Tasks to complete:
[1] Who directed the film described in the Happy Together summary?
[2] List every place name that appears in the Happy Together summary.
[3] Extend the Happy Together plot summary beyond its final sentence.

Text under study:
......
Happy Together is a 1989 American romantic comedy film directed by Mel Damski and starring Patrick Dempsey and Helen Slater.

Plot
Christopher is a very serious-minded young man from Chicago. Enrolling into college in LA as a freshman he finds his roommate is someone named Alex, who turns out to be a woman from Park Avenue, NYC.

When Christopher arrives, he finds the room covered with his roommate's things. After both he and Alex are in the room, Chris sits down to confront him, he's surprised Alex is a girl. She moved in a week early and takes up most of the room. They have been placed together by a computer error. He finds the pairing intolerable and tries his best to find another place to live. The dorms are full and he is resigned, at least for the time being, to make the best of his current situation.
......
Records:
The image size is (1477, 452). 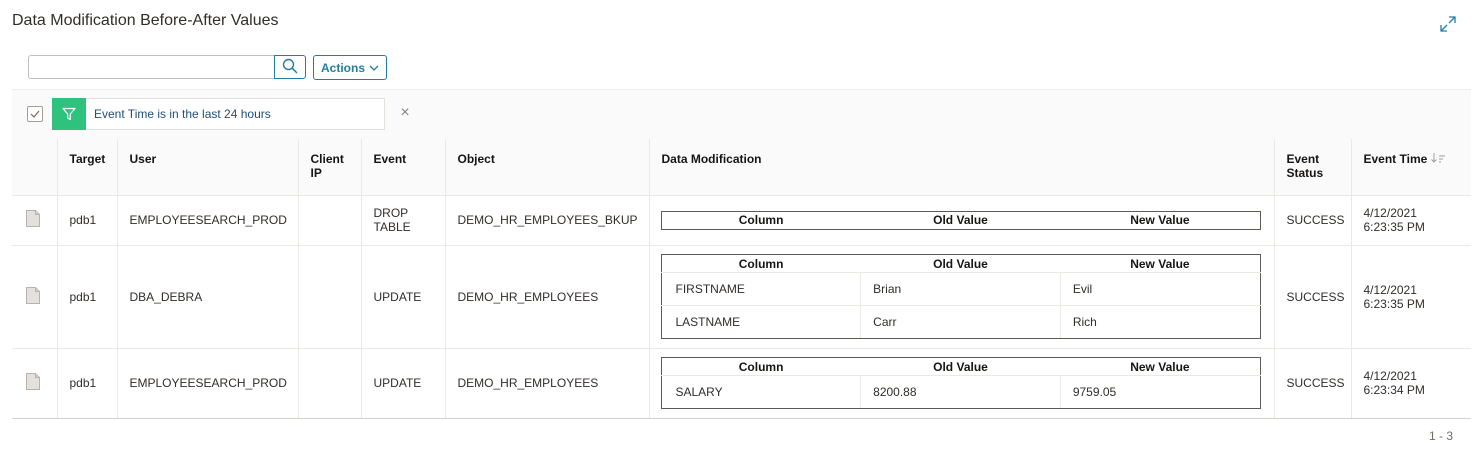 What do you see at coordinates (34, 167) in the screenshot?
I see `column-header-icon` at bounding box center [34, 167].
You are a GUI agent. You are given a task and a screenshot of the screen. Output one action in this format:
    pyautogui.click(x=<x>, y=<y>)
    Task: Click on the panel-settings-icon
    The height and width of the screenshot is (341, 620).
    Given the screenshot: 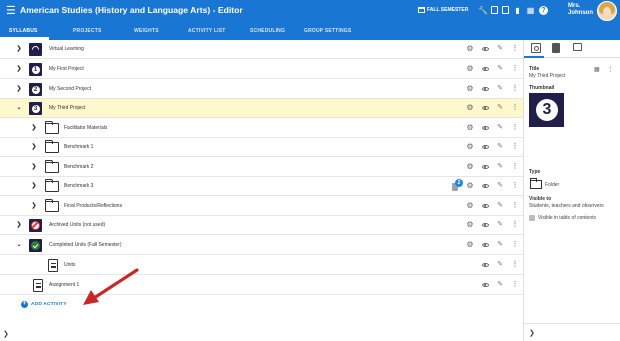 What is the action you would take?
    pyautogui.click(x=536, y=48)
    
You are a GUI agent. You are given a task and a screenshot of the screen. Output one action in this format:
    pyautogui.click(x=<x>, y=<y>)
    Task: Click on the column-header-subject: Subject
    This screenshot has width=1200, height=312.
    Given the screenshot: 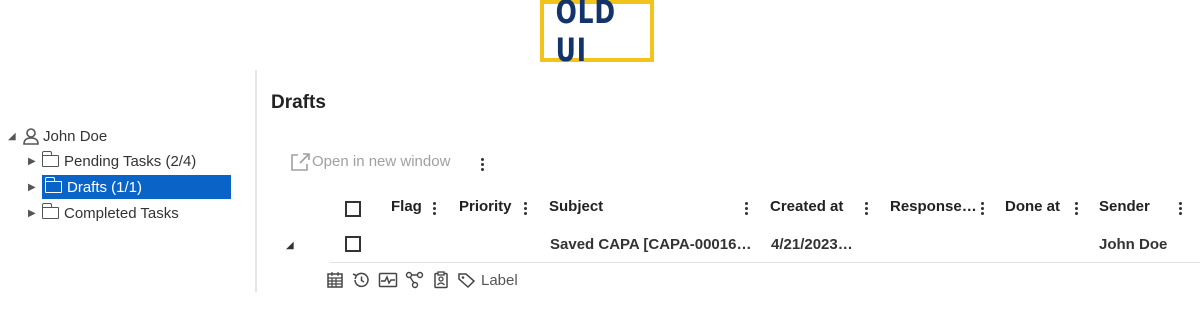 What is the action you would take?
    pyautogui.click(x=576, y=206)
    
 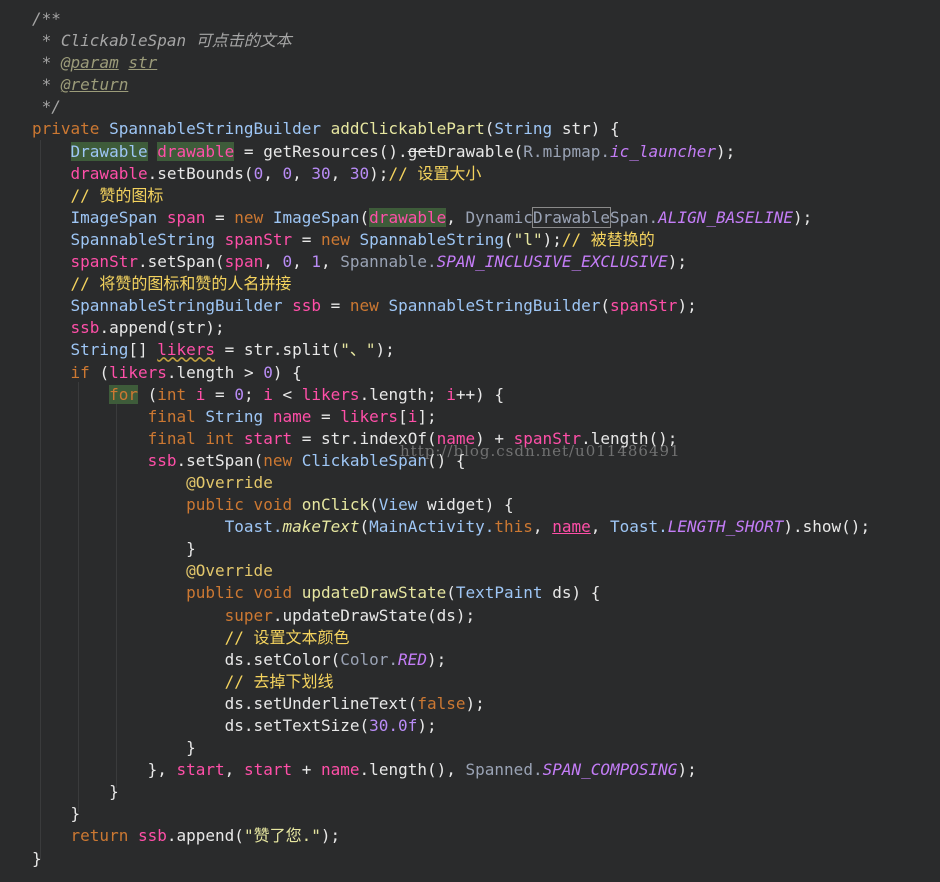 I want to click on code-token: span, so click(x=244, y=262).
......
Answers by task:
[1] Mel Damski

[2] Chicago, LA, Park Avenue, NYC

[3]
Alex, a seemingly extroverted party girl, shows little interest in academics and breezes into the room, disrupting, demanding full attention at any moment. After 'dinner together', which turns out to nibbling here and there in a supermarket, he gets enthusiastic about her. Buying her a bunch of helium balloons, he arrives to their building only to find her zip off on Slash's motorcycle. She treats Chris as if he is simply there for when she needs him.

Complete opposites, Chris thinks out and plans everything, whereas she constantly does things spontaneously. While scene painting, she instigates a paint fight, and later on, they play the game, 'Love Songs', name the musical and finish the lyrics. They move up to the roof, doing a musical number.

They are both told that their work is lacking something, for Chris in his writing and Alex in her acting. Alex tells Chris he needs a muse, and his writing professor reiterates this idea, write because he needs to or feels compelled to, not because he is obligated to. As fate intervenes, the two slowly begin to realize that they do like one another after all. It manifests itself as a sexual relationship wherein each finds a need filled by the other. Both of them improve once they get involved, as they invest more of themselves, it is visible in their craft.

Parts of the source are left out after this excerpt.